Wild and Cultivated Varieties
‘Arnold Pink’ is a form that features ¾” long, rose-pink flowers that fade to very light pink. The Arnold Arboretum introduced it.
‘Meehanii’ is a shrub-like form that grows to only 12 feet tall. The numerous white flowers are smaller than the species form and the leaves are coarser and more wrinkled.
‘Rosea’ (var. rosea) is a pink type. Plants offered under this name bear flowers ranging from light rose to very light pink.
‘Silver Splash’ and ‘Variegata’ are two selections that have green leaves streaked and splashed with white or yellow.
‘Wedding Bells’ (‘UConn Wedding Bells’) is a smaller form with a rounded habit reaching 20 feet tall. This plant has more numerous white flowers that are larger than the species and open more fully. The leaves are also somewhat shiny.
Common silverbell is an attractive, small tree or large shrub for the shrub border or woodland garden.
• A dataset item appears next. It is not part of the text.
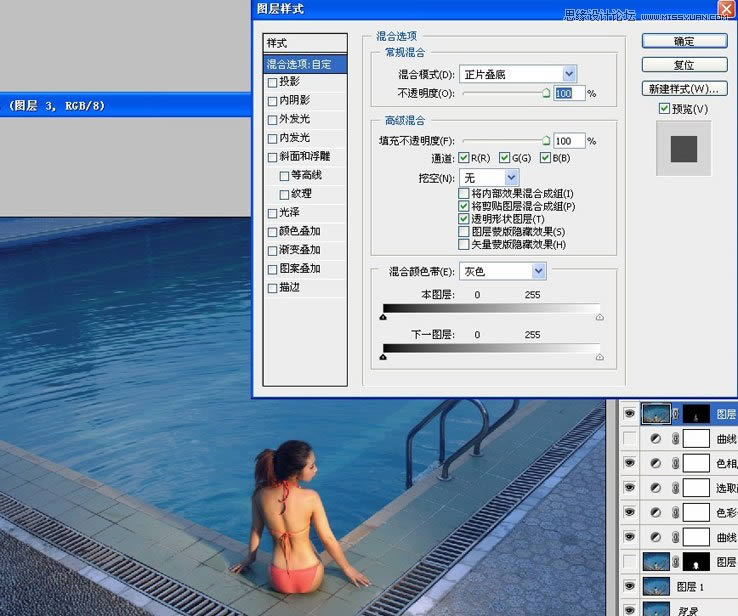Screen dimensions: 738x616
Task: Click the adjustment icon of the 色相 layer
Action: pos(656,463)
It is an interesting specimen or understory plant.
Hardy in USDA Zones 4 to 8(9).
Growth rate is medium, 9 to 12’ over a 6 to 8 year period.
Cultivation and Propagation Information
Growth is best in moist, fertile, well-drained, slightly acidic soils with lots of organic matter. Plants prefer full sun or partial shade on cool, sheltered sites. Common silverbell transplants well as balled and burlapped or container-grown stock. It can be propagated by seed, root and greenwood cuttings and air layering.
Diseases and Insects
Common silverbell appears to be free of serious insect pests or diseases.
Squirrels use common silverbell seeds for food ant the trees for dens. The heavy flower crops in spring are very attractive to bees.
Common silverbell requires minimal attention given appropriate cultural conditions.
TRADITIONAL AND MODERN USES
Common silverbell is a beautiful ornamental tree and not well-known in gardens. It was introduced into cultivation in 1756.